<<<<
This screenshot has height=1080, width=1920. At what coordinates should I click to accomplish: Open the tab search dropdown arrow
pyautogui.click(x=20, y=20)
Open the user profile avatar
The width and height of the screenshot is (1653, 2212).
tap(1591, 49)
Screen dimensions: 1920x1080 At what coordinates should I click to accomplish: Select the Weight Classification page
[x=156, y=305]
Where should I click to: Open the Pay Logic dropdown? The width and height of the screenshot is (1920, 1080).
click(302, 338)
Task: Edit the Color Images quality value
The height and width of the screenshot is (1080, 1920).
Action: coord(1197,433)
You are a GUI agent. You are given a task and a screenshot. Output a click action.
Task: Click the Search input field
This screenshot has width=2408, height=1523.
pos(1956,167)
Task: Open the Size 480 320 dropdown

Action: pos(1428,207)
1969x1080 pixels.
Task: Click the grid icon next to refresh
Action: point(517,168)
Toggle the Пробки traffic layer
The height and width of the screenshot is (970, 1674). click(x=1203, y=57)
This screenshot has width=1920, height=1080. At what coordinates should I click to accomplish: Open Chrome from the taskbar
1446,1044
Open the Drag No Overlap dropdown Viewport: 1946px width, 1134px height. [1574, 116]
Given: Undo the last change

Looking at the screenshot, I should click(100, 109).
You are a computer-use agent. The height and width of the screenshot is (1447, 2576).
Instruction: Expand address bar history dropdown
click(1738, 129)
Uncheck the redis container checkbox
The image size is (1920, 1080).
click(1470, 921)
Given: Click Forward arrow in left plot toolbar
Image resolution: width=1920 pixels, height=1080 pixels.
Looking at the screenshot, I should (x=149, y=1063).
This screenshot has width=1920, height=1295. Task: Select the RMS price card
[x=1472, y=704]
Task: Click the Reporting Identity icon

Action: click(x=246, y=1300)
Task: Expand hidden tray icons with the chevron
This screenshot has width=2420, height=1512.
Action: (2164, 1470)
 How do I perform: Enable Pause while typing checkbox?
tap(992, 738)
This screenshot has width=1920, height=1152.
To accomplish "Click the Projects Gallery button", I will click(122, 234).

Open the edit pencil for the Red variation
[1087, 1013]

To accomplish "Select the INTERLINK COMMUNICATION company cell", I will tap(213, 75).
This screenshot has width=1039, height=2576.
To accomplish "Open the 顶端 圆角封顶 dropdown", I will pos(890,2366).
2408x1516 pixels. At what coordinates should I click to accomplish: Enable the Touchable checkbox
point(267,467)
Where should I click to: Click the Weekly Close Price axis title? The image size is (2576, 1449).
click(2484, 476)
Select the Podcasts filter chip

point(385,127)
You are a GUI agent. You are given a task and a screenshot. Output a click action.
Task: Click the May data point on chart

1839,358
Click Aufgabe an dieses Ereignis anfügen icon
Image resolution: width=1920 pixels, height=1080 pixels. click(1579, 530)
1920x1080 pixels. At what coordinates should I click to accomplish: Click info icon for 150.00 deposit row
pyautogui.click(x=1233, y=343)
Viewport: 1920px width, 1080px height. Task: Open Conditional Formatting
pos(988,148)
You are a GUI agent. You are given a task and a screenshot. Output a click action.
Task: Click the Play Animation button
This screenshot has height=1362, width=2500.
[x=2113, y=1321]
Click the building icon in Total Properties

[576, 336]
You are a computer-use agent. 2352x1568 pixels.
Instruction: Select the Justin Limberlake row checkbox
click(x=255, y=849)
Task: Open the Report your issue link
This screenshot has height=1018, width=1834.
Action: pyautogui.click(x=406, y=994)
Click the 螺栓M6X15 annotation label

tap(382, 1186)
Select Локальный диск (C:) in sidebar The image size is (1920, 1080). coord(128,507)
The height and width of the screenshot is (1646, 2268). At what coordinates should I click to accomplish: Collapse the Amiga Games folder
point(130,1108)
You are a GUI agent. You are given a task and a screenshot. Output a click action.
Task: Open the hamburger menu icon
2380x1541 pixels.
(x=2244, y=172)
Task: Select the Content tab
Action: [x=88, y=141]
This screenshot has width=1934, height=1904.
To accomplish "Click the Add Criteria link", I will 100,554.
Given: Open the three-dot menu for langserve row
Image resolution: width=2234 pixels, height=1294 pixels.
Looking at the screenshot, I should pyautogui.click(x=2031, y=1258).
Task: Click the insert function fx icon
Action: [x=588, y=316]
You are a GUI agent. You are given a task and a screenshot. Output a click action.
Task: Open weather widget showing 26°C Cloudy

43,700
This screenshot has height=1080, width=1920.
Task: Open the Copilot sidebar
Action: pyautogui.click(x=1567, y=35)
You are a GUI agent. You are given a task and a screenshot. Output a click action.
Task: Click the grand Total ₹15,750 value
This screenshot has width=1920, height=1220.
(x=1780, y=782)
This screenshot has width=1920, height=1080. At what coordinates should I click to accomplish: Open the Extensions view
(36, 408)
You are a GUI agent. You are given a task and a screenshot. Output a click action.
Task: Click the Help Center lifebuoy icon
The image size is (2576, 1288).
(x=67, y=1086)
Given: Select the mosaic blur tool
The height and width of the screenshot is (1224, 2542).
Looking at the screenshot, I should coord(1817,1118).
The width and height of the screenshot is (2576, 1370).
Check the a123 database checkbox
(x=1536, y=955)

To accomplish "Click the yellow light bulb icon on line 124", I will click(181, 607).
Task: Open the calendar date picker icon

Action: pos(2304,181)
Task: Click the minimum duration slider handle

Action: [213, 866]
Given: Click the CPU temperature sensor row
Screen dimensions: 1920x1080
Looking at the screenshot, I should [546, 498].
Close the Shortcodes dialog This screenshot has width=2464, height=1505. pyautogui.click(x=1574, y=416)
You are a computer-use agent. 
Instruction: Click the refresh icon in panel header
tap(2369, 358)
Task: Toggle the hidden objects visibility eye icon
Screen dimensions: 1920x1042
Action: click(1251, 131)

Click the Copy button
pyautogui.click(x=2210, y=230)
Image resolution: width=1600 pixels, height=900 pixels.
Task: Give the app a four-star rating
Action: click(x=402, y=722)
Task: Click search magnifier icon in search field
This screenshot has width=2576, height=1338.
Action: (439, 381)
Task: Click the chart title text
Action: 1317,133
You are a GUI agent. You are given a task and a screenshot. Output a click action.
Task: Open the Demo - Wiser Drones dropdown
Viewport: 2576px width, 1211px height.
>>>>
EXERCISE DIRECTIONS: Each entry above should be retyped exactly, with nothing missed.

RESPONSE TO THIS EXERCISE:
This screenshot has height=1080, width=1920. At what coordinates should I click to accomplish: Open the tab search dropdown arrow
pyautogui.click(x=20, y=20)
Open the user profile avatar
The width and height of the screenshot is (1653, 2212).
tap(1591, 49)
Screen dimensions: 1920x1080 At what coordinates should I click to accomplish: Select the Weight Classification page
[x=156, y=305]
Where should I click to: Open the Pay Logic dropdown? The width and height of the screenshot is (1920, 1080).
click(302, 338)
Task: Edit the Color Images quality value
The height and width of the screenshot is (1080, 1920).
Action: coord(1197,433)
You are a GUI agent. You are given a task and a screenshot. Output a click action.
Task: Click the Search input field
This screenshot has width=2408, height=1523.
pos(1956,167)
Task: Open the Size 480 320 dropdown

Action: pos(1428,207)
1969x1080 pixels.
Task: Click the grid icon next to refresh
Action: point(517,168)
Toggle the Пробки traffic layer
The height and width of the screenshot is (970, 1674). click(x=1203, y=57)
This screenshot has width=1920, height=1080. At what coordinates should I click to accomplish: Open Chrome from the taskbar
1446,1044
Open the Drag No Overlap dropdown Viewport: 1946px width, 1134px height. [1574, 116]
Given: Undo the last change

Looking at the screenshot, I should click(100, 109).
You are a computer-use agent. The height and width of the screenshot is (1447, 2576).
Instruction: Expand address bar history dropdown
click(1738, 129)
Uncheck the redis container checkbox
The image size is (1920, 1080).
click(1470, 921)
Given: Click Forward arrow in left plot toolbar
Image resolution: width=1920 pixels, height=1080 pixels.
Looking at the screenshot, I should (x=149, y=1063).
This screenshot has width=1920, height=1295. Task: Select the RMS price card
[x=1472, y=704]
Task: Click the Reporting Identity icon

Action: click(x=246, y=1300)
Task: Expand hidden tray icons with the chevron
This screenshot has width=2420, height=1512.
Action: (2164, 1470)
 How do I perform: Enable Pause while typing checkbox?
tap(992, 738)
This screenshot has width=1920, height=1152.
To accomplish "Click the Projects Gallery button", I will click(122, 234).

Open the edit pencil for the Red variation
[1087, 1013]

To accomplish "Select the INTERLINK COMMUNICATION company cell", I will tap(213, 75).
This screenshot has width=1039, height=2576.
To accomplish "Open the 顶端 圆角封顶 dropdown", I will pos(890,2366).
2408x1516 pixels. At what coordinates should I click to accomplish: Enable the Touchable checkbox
point(267,467)
Where should I click to: Click the Weekly Close Price axis title? The image size is (2576, 1449).
click(2484, 476)
Select the Podcasts filter chip

point(385,127)
You are a GUI agent. You are given a task and a screenshot. Output a click action.
Task: Click the May data point on chart

1839,358
Click Aufgabe an dieses Ereignis anfügen icon
Image resolution: width=1920 pixels, height=1080 pixels. click(1579, 530)
1920x1080 pixels. At what coordinates should I click to accomplish: Click info icon for 150.00 deposit row
pyautogui.click(x=1233, y=343)
Viewport: 1920px width, 1080px height. Task: Open Conditional Formatting
pos(988,148)
You are a GUI agent. You are given a task and a screenshot. Output a click action.
Task: Click the Play Animation button
This screenshot has height=1362, width=2500.
[x=2113, y=1321]
Click the building icon in Total Properties

[576, 336]
You are a computer-use agent. 2352x1568 pixels.
Instruction: Select the Justin Limberlake row checkbox
click(x=255, y=849)
Task: Open the Report your issue link
This screenshot has height=1018, width=1834.
Action: pyautogui.click(x=406, y=994)
Click the 螺栓M6X15 annotation label

tap(382, 1186)
Select Локальный диск (C:) in sidebar The image size is (1920, 1080). coord(128,507)
The height and width of the screenshot is (1646, 2268). At what coordinates should I click to accomplish: Collapse the Amiga Games folder
point(130,1108)
You are a GUI agent. You are given a task and a screenshot. Output a click action.
Task: Open the hamburger menu icon
2380x1541 pixels.
(x=2244, y=172)
Task: Select the Content tab
Action: [x=88, y=141]
This screenshot has width=1934, height=1904.
To accomplish "Click the Add Criteria link", I will 100,554.
Given: Open the three-dot menu for langserve row
Image resolution: width=2234 pixels, height=1294 pixels.
Looking at the screenshot, I should pyautogui.click(x=2031, y=1258).
Task: Click the insert function fx icon
Action: [x=588, y=316]
You are a GUI agent. You are given a task and a screenshot. Output a click action.
Task: Open weather widget showing 26°C Cloudy

43,700
This screenshot has height=1080, width=1920.
Task: Open the Copilot sidebar
Action: pyautogui.click(x=1567, y=35)
You are a GUI agent. You are given a task and a screenshot. Output a click action.
Task: Click the grand Total ₹15,750 value
This screenshot has width=1920, height=1220.
(x=1780, y=782)
This screenshot has width=1920, height=1080. At what coordinates should I click to accomplish: Open the Extensions view
(36, 408)
You are a GUI agent. You are given a task and a screenshot. Output a click action.
Task: Click the Help Center lifebuoy icon
The image size is (2576, 1288).
(x=67, y=1086)
Given: Select the mosaic blur tool
The height and width of the screenshot is (1224, 2542).
Looking at the screenshot, I should coord(1817,1118).
The width and height of the screenshot is (2576, 1370).
Check the a123 database checkbox
(x=1536, y=955)

To accomplish "Click the yellow light bulb icon on line 124", I will click(181, 607).
Task: Open the calendar date picker icon

Action: pos(2304,181)
Task: Click the minimum duration slider handle

Action: [213, 866]
Given: Click the CPU temperature sensor row
Screen dimensions: 1920x1080
Looking at the screenshot, I should [546, 498].
Close the Shortcodes dialog This screenshot has width=2464, height=1505. pyautogui.click(x=1574, y=416)
You are a computer-use agent. 
Instruction: Click the refresh icon in panel header
tap(2369, 358)
Task: Toggle the hidden objects visibility eye icon
Screen dimensions: 1920x1042
Action: click(1251, 131)

Click the Copy button
pyautogui.click(x=2210, y=230)
Image resolution: width=1600 pixels, height=900 pixels.
Task: Give the app a four-star rating
Action: click(x=402, y=722)
Task: Click search magnifier icon in search field
This screenshot has width=2576, height=1338.
Action: (439, 381)
Task: Click the chart title text
Action: 1317,133
You are a GUI agent. You are given a task and a screenshot. Output a click action.
Task: Open the Demo - Wiser Drones dropdown
Viewport: 2576px width, 1211px height.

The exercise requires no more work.